The data
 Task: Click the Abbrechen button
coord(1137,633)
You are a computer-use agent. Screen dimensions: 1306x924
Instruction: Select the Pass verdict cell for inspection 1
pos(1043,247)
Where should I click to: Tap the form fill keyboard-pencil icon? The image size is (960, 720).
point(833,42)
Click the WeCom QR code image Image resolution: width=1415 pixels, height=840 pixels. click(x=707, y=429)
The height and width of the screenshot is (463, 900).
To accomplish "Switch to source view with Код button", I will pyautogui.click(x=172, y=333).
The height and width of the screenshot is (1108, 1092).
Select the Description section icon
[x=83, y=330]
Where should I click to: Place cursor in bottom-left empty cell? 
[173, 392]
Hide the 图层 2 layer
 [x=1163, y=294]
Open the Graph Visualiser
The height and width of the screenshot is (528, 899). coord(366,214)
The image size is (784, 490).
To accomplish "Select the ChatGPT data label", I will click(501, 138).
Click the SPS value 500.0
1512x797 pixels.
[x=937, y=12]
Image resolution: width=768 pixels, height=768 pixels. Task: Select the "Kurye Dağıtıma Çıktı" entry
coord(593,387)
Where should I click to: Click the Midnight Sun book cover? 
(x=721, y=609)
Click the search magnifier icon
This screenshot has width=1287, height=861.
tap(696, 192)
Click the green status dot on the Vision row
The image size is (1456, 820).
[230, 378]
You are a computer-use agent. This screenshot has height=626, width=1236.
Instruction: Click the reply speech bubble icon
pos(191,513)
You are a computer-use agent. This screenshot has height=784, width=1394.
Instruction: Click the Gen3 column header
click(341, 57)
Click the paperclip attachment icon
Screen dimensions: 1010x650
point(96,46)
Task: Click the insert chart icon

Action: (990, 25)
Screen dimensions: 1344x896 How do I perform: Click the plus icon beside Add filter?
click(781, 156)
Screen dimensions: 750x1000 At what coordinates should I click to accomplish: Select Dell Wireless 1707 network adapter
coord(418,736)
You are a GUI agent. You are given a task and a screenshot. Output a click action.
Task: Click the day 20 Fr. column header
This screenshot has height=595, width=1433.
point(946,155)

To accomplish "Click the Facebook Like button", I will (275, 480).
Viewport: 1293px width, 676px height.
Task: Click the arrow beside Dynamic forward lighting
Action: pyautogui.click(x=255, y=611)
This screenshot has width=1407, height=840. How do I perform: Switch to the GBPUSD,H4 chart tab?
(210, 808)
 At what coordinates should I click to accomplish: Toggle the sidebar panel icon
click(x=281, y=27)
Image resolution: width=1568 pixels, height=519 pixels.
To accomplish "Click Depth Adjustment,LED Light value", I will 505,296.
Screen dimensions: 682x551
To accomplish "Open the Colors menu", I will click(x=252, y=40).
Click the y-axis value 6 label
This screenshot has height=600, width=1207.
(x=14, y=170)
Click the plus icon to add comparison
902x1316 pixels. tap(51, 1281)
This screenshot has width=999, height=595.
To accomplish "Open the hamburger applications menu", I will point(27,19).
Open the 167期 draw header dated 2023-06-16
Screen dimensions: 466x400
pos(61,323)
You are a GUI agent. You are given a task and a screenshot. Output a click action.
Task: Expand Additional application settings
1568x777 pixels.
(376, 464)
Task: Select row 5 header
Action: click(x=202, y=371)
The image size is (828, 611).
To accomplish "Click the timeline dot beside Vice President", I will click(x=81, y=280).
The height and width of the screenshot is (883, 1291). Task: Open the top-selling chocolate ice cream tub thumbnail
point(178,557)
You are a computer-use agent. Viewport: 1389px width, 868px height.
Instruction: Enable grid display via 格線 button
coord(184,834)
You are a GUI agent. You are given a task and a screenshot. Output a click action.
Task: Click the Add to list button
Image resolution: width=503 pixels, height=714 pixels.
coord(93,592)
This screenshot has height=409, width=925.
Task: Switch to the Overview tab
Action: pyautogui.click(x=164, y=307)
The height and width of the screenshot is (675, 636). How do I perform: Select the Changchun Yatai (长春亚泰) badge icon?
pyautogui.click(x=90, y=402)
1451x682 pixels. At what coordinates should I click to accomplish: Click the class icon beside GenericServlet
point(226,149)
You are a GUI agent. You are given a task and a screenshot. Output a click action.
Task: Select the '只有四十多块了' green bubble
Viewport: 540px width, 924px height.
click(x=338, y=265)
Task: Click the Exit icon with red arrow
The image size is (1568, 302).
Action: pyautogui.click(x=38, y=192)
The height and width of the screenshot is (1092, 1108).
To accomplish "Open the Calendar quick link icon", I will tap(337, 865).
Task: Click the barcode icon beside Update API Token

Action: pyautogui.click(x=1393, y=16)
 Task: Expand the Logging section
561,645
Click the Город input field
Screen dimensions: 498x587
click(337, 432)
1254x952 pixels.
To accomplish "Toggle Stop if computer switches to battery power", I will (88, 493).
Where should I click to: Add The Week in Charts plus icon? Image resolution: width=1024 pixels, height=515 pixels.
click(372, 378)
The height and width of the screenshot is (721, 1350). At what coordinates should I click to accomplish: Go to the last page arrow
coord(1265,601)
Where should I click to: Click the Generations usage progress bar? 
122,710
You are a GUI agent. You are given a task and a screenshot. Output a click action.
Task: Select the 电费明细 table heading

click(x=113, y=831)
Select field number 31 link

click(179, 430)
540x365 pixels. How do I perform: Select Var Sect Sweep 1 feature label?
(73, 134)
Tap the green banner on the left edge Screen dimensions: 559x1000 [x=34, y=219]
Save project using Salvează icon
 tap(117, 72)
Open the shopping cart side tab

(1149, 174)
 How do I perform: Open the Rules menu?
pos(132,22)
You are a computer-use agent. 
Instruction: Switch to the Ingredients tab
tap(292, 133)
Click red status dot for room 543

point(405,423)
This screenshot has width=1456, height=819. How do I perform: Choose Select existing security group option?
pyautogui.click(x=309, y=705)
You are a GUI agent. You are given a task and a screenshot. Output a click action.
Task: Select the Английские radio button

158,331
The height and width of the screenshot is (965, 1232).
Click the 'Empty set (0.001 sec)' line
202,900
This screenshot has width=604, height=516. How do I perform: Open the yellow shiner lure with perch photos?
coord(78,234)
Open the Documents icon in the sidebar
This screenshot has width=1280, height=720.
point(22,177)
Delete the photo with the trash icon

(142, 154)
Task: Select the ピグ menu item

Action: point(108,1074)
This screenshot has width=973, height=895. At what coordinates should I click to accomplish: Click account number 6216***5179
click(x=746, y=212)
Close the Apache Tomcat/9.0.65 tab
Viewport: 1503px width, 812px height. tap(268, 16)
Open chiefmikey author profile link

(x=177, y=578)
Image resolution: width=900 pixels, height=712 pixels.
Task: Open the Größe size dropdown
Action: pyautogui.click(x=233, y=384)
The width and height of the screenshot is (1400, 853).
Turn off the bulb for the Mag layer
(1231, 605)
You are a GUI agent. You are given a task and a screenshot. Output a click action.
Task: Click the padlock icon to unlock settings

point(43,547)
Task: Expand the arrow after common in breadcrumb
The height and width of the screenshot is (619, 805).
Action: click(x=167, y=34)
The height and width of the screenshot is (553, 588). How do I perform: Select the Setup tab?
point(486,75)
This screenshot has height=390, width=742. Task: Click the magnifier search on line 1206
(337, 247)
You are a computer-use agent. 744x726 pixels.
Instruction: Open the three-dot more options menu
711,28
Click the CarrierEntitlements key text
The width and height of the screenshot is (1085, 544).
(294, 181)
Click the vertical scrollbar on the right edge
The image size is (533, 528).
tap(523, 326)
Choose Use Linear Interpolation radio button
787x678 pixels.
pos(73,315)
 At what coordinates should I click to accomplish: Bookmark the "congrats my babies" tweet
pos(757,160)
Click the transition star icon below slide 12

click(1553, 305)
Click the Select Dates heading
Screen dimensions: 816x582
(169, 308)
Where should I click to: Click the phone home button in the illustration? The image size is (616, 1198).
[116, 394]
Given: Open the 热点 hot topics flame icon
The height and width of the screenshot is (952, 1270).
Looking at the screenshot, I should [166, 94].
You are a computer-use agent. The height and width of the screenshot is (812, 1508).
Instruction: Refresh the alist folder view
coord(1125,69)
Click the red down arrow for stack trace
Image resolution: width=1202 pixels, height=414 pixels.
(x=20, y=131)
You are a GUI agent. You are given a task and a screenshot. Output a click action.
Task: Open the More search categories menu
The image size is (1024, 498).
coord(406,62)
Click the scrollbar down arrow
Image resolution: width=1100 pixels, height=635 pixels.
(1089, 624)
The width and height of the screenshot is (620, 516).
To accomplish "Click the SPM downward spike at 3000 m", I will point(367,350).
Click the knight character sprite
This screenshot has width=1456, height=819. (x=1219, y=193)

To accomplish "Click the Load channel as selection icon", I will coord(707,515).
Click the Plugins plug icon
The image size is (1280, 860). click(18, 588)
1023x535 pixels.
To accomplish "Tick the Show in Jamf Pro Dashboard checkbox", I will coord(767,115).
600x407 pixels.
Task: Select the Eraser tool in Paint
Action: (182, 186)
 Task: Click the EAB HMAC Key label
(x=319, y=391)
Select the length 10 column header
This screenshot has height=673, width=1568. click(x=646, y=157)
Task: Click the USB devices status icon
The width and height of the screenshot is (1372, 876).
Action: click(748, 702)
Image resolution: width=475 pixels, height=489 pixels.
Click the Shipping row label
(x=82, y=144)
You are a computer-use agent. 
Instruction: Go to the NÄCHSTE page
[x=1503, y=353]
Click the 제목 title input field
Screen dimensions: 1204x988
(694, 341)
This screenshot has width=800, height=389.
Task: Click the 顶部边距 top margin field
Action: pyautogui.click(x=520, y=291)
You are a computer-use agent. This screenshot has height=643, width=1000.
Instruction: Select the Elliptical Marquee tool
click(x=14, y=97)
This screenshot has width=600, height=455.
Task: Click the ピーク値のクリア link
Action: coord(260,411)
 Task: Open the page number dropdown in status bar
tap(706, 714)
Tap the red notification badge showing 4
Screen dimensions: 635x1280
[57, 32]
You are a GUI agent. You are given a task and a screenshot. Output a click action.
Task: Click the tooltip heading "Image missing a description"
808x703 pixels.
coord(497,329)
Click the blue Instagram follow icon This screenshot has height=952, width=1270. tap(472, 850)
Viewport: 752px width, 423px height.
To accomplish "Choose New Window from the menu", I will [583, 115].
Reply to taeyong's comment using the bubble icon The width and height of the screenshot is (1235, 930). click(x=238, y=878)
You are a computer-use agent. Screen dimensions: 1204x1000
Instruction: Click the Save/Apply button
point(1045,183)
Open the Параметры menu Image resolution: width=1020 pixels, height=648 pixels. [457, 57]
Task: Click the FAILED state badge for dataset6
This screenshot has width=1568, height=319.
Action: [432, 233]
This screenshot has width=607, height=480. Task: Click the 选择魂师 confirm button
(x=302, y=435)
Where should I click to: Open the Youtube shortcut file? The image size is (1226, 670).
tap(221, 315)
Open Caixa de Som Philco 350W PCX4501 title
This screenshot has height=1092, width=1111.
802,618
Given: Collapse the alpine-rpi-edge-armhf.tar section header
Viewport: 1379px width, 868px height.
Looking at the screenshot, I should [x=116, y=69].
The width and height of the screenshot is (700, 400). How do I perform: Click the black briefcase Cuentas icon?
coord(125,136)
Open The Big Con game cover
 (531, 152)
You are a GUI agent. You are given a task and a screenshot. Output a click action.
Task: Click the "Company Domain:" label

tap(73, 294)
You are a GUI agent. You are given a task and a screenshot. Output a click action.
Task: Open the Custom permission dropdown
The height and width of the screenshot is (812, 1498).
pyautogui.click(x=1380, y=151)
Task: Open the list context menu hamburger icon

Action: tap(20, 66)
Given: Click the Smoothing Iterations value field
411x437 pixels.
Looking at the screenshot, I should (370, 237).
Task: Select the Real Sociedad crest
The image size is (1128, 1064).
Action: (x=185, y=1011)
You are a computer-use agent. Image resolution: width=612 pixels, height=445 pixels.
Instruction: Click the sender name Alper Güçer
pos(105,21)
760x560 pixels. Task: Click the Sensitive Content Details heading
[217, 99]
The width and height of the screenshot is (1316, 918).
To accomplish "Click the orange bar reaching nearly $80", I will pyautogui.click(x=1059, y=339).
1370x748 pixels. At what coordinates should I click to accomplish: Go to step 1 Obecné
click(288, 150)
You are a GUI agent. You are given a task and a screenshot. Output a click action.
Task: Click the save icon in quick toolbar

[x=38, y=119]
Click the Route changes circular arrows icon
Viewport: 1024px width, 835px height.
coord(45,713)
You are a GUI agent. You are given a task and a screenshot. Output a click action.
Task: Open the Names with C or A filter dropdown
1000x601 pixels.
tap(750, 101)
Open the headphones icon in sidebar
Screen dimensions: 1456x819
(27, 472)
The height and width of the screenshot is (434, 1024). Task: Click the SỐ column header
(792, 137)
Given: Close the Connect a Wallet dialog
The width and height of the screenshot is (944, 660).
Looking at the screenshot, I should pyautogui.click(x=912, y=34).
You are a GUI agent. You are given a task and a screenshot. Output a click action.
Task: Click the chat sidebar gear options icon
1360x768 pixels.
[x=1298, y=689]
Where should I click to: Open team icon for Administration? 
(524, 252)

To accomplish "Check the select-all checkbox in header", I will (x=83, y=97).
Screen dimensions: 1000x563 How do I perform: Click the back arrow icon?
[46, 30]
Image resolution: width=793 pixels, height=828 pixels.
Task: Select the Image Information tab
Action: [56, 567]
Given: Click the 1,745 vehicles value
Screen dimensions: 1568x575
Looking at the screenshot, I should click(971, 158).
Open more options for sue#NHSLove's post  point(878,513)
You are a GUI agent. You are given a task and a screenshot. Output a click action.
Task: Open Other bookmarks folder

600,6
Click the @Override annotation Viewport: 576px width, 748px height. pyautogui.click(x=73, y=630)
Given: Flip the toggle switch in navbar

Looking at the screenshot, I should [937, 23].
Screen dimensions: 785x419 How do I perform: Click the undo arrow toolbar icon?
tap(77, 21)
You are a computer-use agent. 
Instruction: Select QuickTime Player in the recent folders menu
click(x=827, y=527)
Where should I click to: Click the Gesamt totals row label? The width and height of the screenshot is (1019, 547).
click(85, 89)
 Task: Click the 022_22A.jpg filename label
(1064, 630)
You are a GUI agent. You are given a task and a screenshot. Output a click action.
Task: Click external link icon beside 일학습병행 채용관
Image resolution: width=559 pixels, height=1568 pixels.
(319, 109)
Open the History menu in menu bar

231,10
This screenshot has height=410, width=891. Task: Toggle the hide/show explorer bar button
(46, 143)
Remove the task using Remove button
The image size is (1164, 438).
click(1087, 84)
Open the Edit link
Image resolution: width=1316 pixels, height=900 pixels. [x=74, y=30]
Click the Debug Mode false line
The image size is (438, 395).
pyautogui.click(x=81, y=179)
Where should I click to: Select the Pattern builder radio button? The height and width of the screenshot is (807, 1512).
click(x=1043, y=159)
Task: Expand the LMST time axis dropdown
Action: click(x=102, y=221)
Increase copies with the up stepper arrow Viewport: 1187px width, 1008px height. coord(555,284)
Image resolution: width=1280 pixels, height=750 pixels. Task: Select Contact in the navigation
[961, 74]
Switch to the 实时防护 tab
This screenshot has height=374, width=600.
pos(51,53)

What to work on
Please reproduce the stretch of lines from the line containing "You are a computer-use agent. Viewport: 1389px" through the line containing "click(x=338, y=265)", both included.

Full solution
You are a computer-use agent. Viewport: 1389px width, 868px height.
Instruction: Enable grid display via 格線 button
coord(184,834)
You are a GUI agent. You are given a task and a screenshot. Output a click action.
Task: Click the Add to list button
Image resolution: width=503 pixels, height=714 pixels.
coord(93,592)
This screenshot has height=409, width=925.
Task: Switch to the Overview tab
Action: pyautogui.click(x=164, y=307)
The height and width of the screenshot is (675, 636). How do I perform: Select the Changchun Yatai (长春亚泰) badge icon?
pyautogui.click(x=90, y=402)
1451x682 pixels. At what coordinates should I click to accomplish: Click the class icon beside GenericServlet
point(226,149)
You are a GUI agent. You are given a task and a screenshot. Output a click action.
Task: Select the '只有四十多块了' green bubble
Viewport: 540px width, 924px height.
click(x=338, y=265)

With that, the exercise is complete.